Only the lines from the one holding "Given: Click the See your logs heading" to the final line of the material below belong in the answer, transcribed exactly.

++++++

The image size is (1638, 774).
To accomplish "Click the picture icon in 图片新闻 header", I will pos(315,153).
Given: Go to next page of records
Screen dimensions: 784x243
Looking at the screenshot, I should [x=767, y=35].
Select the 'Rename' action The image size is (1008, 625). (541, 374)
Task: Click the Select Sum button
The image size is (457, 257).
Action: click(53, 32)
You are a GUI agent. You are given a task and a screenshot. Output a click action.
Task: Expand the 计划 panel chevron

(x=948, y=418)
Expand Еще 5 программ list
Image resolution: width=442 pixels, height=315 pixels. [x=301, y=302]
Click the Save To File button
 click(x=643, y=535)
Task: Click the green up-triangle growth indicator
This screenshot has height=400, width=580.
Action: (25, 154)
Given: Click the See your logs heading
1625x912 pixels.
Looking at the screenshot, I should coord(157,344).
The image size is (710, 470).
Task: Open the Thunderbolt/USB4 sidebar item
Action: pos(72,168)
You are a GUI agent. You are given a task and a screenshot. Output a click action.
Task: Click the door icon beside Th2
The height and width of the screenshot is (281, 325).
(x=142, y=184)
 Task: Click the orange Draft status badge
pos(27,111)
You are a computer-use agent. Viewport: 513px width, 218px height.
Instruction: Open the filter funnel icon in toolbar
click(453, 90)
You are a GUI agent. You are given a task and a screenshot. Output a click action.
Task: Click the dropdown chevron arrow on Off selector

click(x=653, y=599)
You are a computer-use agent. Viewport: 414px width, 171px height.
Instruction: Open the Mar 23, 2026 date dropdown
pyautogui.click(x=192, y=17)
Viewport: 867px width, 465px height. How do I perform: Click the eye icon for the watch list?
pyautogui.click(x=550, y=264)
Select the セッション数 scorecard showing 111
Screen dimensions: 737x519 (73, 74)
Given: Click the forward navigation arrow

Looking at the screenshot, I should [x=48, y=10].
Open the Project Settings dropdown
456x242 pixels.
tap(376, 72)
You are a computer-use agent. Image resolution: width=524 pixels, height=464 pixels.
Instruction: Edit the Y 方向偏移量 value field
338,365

++++++

• [ANSWER BOX]
Given: Click the See your logs heading
1625x912 pixels.
Looking at the screenshot, I should coord(157,344).
The image size is (710, 470).
Task: Open the Thunderbolt/USB4 sidebar item
Action: pos(72,168)
You are a GUI agent. You are given a task and a screenshot. Output a click action.
Task: Click the door icon beside Th2
The height and width of the screenshot is (281, 325).
(x=142, y=184)
 Task: Click the orange Draft status badge
pos(27,111)
You are a computer-use agent. Viewport: 513px width, 218px height.
Instruction: Open the filter funnel icon in toolbar
click(453, 90)
You are a GUI agent. You are given a task and a screenshot. Output a click action.
Task: Click the dropdown chevron arrow on Off selector

click(x=653, y=599)
You are a computer-use agent. Viewport: 414px width, 171px height.
Instruction: Open the Mar 23, 2026 date dropdown
pyautogui.click(x=192, y=17)
Viewport: 867px width, 465px height. How do I perform: Click the eye icon for the watch list?
pyautogui.click(x=550, y=264)
Select the セッション数 scorecard showing 111
Screen dimensions: 737x519 (73, 74)
Given: Click the forward navigation arrow

Looking at the screenshot, I should [x=48, y=10].
Open the Project Settings dropdown
456x242 pixels.
tap(376, 72)
You are a computer-use agent. Image resolution: width=524 pixels, height=464 pixels.
Instruction: Edit the Y 方向偏移量 value field
338,365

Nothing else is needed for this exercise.